■ **WORK TO COMPLETE**: Print, exactly as they appear in the listing below, the lines from the line with "جولای 2023 (211, 2362)" to the line with "ژوئن 2024 (213, 2181)", with both end lines kept.

■ **RECORDS PROVIDED**:
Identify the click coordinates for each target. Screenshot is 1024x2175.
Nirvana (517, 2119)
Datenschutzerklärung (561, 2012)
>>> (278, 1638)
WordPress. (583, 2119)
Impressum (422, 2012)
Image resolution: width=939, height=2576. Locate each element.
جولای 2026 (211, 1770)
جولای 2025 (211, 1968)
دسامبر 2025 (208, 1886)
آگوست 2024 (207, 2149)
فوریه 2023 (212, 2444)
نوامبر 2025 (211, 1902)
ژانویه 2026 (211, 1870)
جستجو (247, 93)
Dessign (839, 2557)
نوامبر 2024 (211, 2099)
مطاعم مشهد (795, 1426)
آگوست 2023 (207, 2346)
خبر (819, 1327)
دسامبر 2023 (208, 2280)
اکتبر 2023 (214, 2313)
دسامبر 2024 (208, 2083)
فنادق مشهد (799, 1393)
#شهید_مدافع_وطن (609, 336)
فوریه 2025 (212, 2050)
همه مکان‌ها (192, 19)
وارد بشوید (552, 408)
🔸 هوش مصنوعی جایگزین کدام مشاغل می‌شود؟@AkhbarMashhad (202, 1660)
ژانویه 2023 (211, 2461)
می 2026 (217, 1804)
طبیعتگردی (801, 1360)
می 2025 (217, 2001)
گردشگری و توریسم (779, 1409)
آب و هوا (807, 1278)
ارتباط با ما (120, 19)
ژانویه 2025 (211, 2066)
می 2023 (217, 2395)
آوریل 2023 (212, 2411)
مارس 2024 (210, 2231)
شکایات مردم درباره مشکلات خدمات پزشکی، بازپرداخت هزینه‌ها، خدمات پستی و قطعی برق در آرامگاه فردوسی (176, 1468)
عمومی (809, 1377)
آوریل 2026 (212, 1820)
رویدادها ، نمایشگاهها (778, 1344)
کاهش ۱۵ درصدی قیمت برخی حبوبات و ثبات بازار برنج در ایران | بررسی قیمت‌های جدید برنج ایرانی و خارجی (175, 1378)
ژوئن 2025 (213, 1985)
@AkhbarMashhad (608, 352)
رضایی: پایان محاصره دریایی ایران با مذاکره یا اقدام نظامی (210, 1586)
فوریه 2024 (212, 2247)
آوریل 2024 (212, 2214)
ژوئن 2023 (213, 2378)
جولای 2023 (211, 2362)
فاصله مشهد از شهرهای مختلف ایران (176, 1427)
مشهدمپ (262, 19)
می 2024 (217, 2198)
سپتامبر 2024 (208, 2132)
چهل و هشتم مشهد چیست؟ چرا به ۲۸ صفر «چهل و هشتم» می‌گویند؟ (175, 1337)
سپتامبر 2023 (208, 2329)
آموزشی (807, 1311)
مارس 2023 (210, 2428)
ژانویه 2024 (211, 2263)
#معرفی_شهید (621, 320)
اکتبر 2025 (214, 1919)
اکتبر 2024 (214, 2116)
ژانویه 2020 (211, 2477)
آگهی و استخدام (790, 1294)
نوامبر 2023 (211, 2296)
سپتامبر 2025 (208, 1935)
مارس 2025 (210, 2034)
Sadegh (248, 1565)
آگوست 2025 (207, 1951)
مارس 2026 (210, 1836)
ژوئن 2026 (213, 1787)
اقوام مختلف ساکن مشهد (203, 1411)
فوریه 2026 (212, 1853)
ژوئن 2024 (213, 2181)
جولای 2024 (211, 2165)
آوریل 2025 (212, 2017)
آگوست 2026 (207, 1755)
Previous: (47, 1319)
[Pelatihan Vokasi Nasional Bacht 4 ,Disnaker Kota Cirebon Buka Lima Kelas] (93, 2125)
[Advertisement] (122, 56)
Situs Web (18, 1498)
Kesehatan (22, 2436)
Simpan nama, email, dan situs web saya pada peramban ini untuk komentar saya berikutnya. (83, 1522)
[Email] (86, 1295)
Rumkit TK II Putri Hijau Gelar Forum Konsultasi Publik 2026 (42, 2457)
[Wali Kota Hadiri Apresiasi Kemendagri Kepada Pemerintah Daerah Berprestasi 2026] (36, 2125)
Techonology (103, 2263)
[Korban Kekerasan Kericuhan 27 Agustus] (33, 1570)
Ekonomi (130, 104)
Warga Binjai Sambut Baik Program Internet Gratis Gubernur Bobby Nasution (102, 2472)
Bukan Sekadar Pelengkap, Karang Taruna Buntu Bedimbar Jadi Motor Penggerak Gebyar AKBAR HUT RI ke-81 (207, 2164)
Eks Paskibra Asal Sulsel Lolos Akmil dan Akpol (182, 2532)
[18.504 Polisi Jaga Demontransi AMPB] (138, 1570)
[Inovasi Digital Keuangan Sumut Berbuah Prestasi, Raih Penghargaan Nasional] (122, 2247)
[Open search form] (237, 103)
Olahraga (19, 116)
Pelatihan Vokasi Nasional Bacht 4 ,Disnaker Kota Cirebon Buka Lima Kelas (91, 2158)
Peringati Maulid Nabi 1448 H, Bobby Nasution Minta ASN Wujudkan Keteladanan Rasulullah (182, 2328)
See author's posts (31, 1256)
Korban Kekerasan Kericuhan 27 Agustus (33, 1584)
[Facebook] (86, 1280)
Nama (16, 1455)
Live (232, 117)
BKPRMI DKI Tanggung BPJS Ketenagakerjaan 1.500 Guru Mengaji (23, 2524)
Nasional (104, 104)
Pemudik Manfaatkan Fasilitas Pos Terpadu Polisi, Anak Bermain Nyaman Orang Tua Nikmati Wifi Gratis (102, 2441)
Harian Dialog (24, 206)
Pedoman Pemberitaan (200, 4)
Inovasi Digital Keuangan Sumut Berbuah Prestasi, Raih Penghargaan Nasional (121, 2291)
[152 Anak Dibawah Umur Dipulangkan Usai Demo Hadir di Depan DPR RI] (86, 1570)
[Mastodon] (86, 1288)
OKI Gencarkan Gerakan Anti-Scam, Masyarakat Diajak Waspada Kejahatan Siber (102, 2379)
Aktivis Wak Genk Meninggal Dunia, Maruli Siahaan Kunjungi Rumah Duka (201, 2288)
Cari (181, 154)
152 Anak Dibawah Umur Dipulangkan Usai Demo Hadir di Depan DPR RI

■ **SOLUTION TO THIS EXERCISE**:
جولای 2023 (211, 2362)
فاصله مشهد از شهرهای مختلف ایران (176, 1427)
مشهدمپ (262, 19)
می 2024 (217, 2198)
سپتامبر 2024 (208, 2132)
چهل و هشتم مشهد چیست؟ چرا به ۲۸ صفر «چهل و هشتم» می‌گویند؟ (175, 1337)
سپتامبر 2023 (208, 2329)
آموزشی (807, 1311)
مارس 2023 (210, 2428)
ژانویه 2024 (211, 2263)
#معرفی_شهید (621, 320)
اکتبر 2025 (214, 1919)
اکتبر 2024 (214, 2116)
ژانویه 2020 (211, 2477)
آگهی و استخدام (790, 1294)
نوامبر 2023 (211, 2296)
سپتامبر 2025 (208, 1935)
مارس 2025 (210, 2034)
Sadegh (248, 1565)
آگوست 2025 (207, 1951)
مارس 2026 (210, 1836)
ژوئن 2026 (213, 1787)
اقوام مختلف ساکن مشهد (203, 1411)
فوریه 2026 (212, 1853)
ژوئن 2024 (213, 2181)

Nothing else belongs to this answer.